____ Ausgangstext
Trotz aller Bemühungen ist es möglich, dass externe Faktoren weitere Probleme bereiten. Wichtige Partner können beispielsweise stärker von der Pandemie betroffen sein. Sie sollten für die gesamte Dauer der Ausnahmensituation regelmäßig kontaktiert werden, um zu prüfen, ob sie die Service Level auch in der Krise aufrechterhalten können.
Hinsichtlich des Risikomanagements sollte die IT die Zugriffs- und Nutzungsrichtlinien für Unternehmenssysteme überprüfen und die Mitarbeiter dahingehend schulen. Das gilt etwa für Sicherheitsregeln im Umgang mit Collaboration-Tools oder Phishing-Attacken, die auf COVID-19-Themen setzen. CIOs sollten dabei mit externen und internen Angreifern rechnen, die die Krise für Cyberangriffe ausnutzen.
Mittelfristige Maßnahmen
Mittelfristig ist es Aufgabe der IT, Was-wäre-wenn-Szenarien zu entwerfen und entsprechende Pläne einsatzbereit zu halten. Das betrifft etwa plötzliche Nachfragespitzen nach Services oder einen unerwarteten Personalmangel. Die Hackett Group rät, die Szenarien so anzulegen, als müsse der Geschäftsbetrieb nur mit der Hälfte des IT-Teams aufrechterhalten werden.
________
____ Datenteil
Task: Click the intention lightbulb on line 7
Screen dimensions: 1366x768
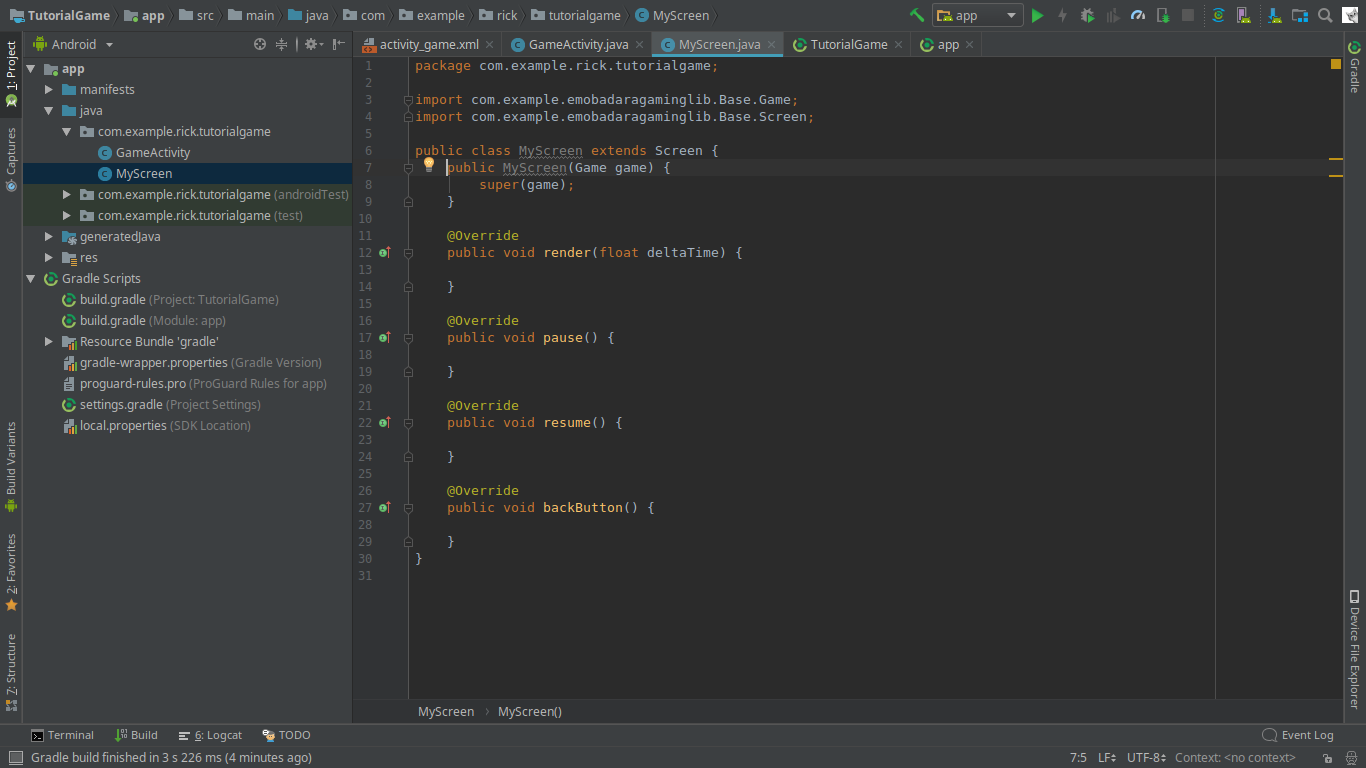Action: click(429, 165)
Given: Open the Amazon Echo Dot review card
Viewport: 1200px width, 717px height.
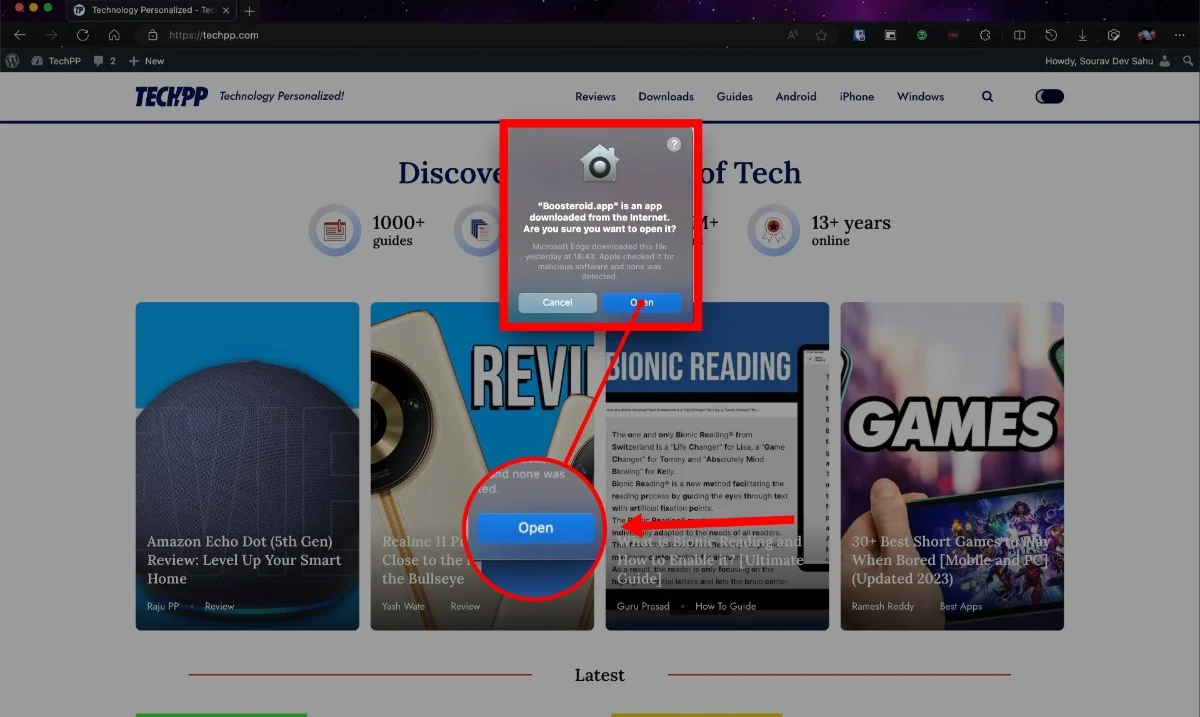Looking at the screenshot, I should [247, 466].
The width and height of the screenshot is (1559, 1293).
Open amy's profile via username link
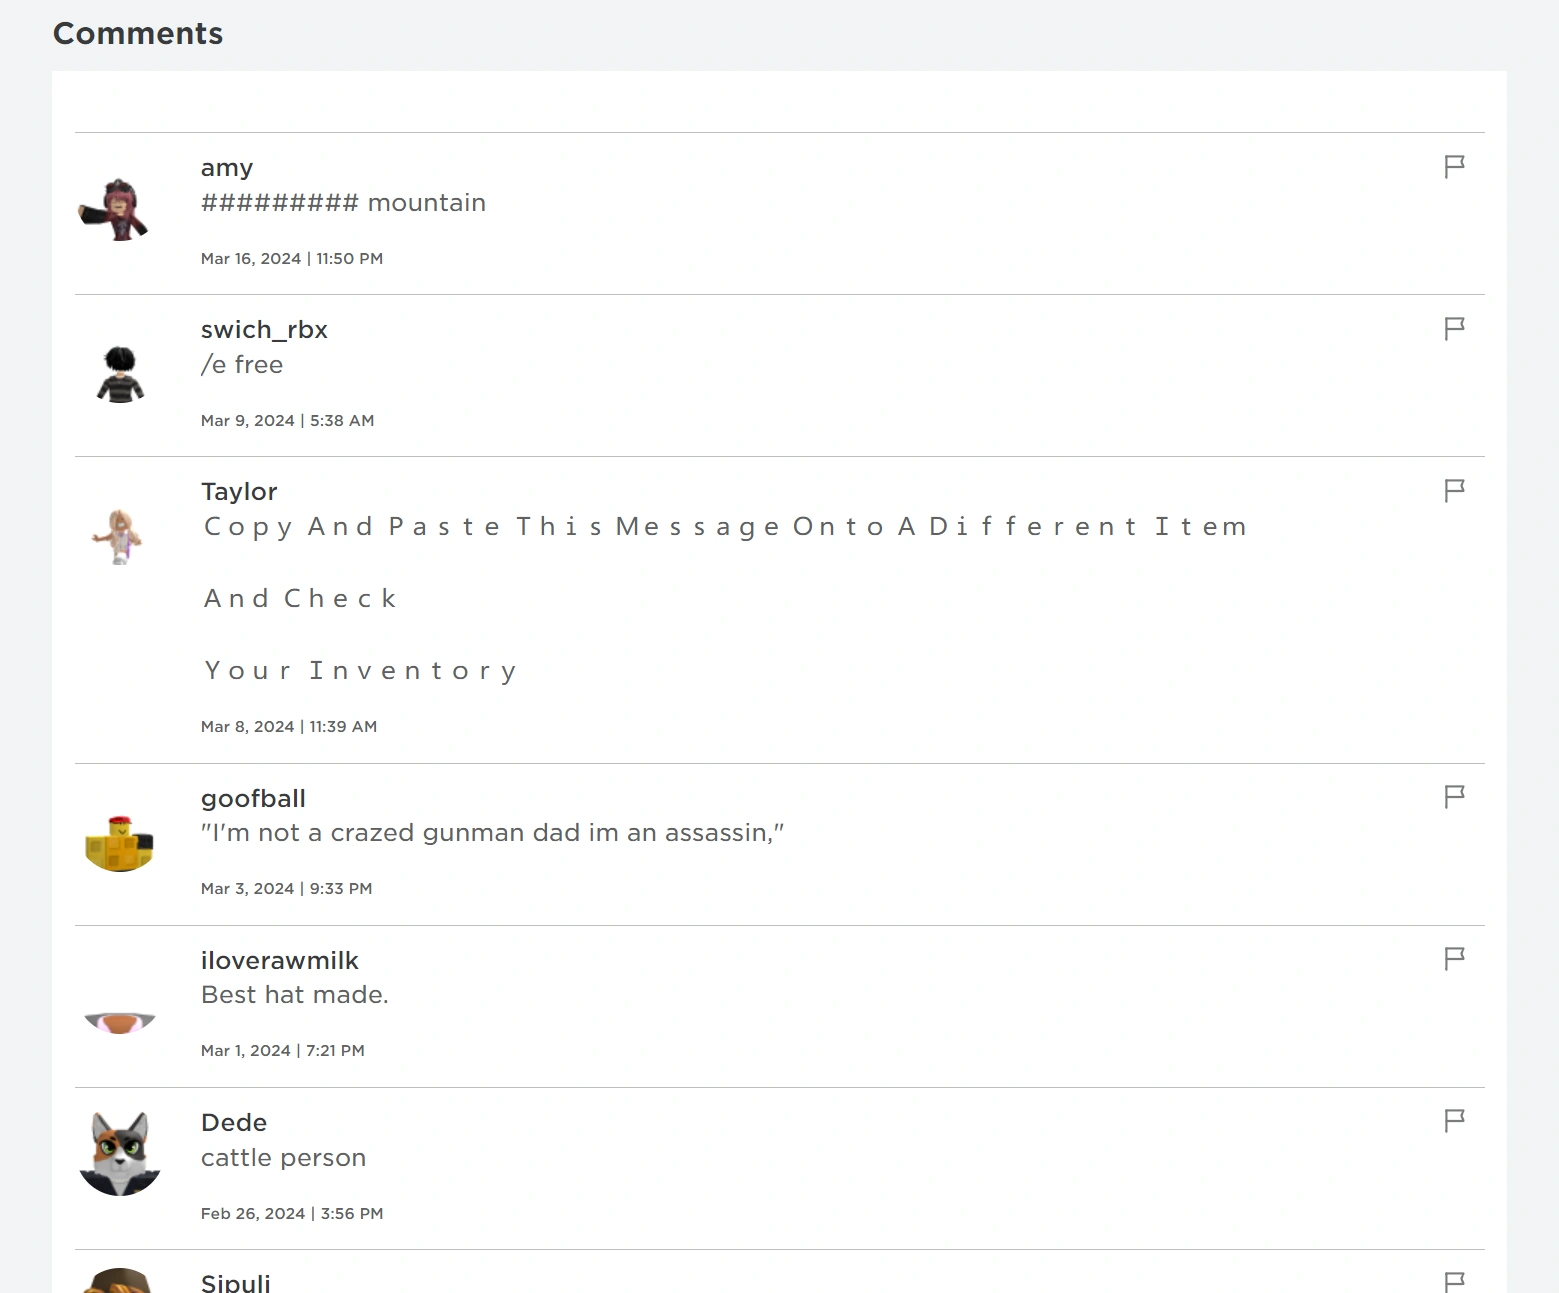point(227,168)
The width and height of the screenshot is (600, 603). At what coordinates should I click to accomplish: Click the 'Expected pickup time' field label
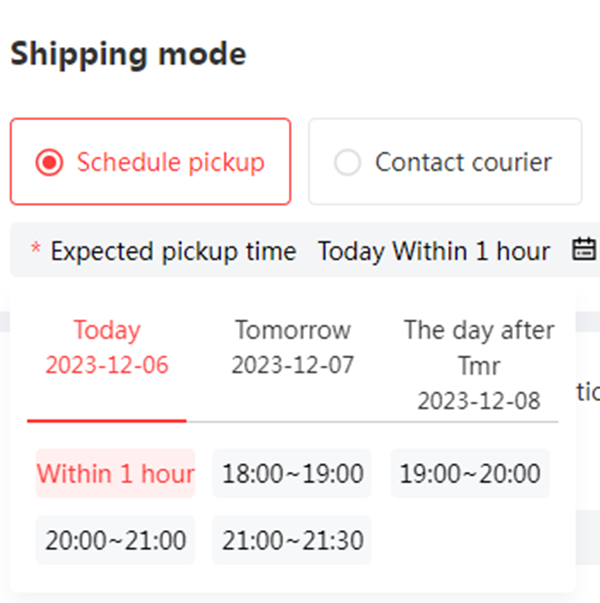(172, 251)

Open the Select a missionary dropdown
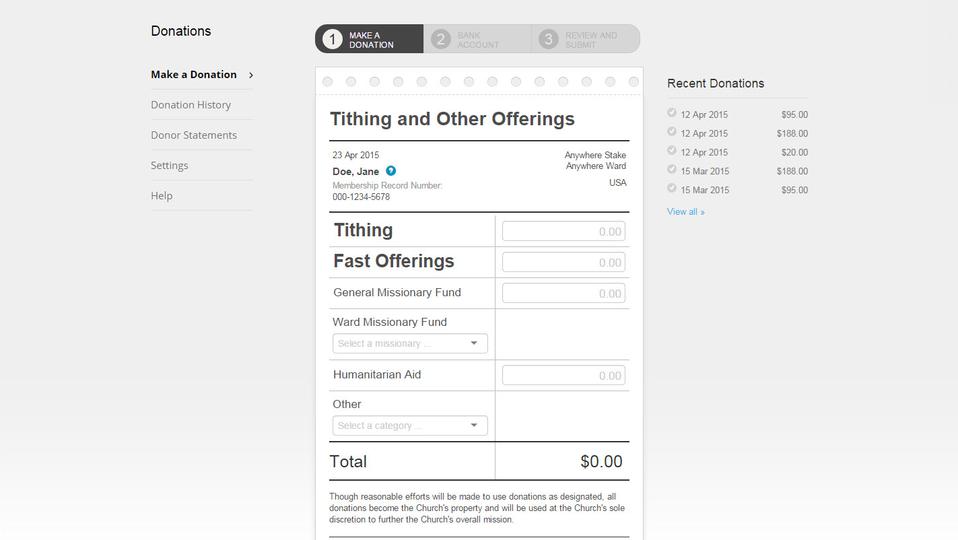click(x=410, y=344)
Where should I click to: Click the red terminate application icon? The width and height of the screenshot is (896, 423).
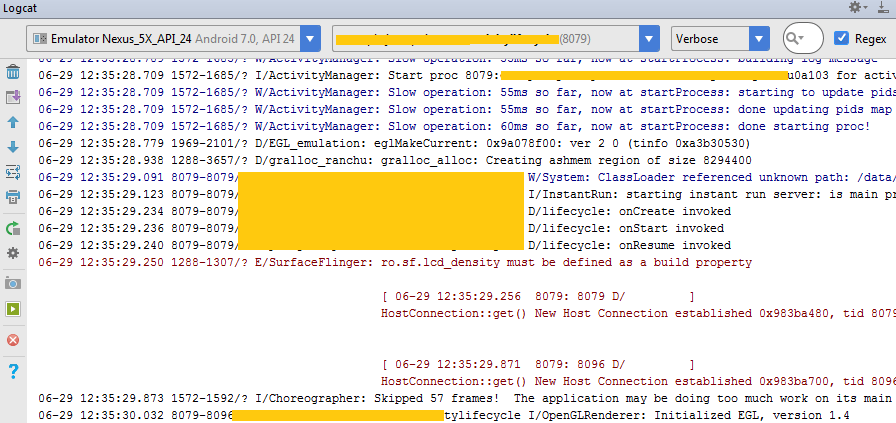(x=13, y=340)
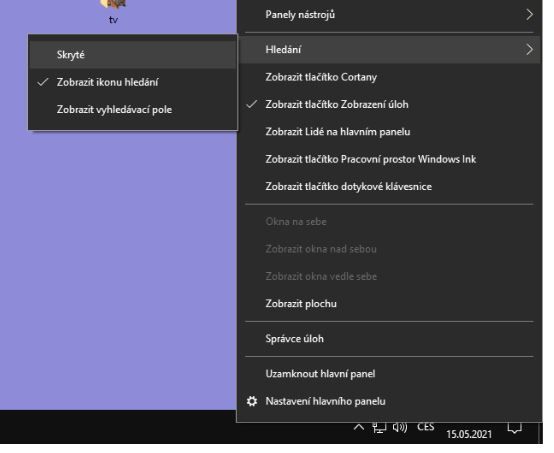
________
Zu bearbeitende Aufgaben
**1.** Von welchem Personalbestand sollen die Szenarien nach dem Rat der Hackett Group im Text zum IT-Krisenmanagement ausgehen?
**2.** Führen Sie den Text zum IT-Krisenmanagement im Anschluss an seinen letzten Satz weiter.
Für die Bearbeitung wird das Material nicht benötigt.

Lösungen
**1.** Davon, dass der Geschäftsbetrieb nur mit der Hälfte des IT-Teams aufrechterhalten werden muss.

**2.**
Auf der Personalebene sollten vorsorglich Nachfolgeregelungen für unverzichtbare Führungskräfte festgelegt werden, die durch Krankheit ausfallen könnten. Weitere Teile der Belegschaft ließen sich etwa auf unterbesetzte kritische Bereiche und Krisen-Projekte verteilen.
Die bisher ergriffenen Sofortmaßnahmen sollten IT-Verantwortliche immer wieder auf ihre Effektivität prüfen und gegebenenfalls verändern. Hierzu kann es nötig sein, die Kennzahlen für die IT-Performance an die neuen Arbeitsweisen anzupassen. Nutzungsraten von IT-Tools, Zugriffs- und Bearbeitungszeiten und die Ticket-Lösungsrate des Service-Desks sind hier gute Kandidaten. Um den personellen Aufwand zu reduzieren, sollten IT-Manager zudem prüfen, ob sich noch weitere Prozesse automatisieren lassen.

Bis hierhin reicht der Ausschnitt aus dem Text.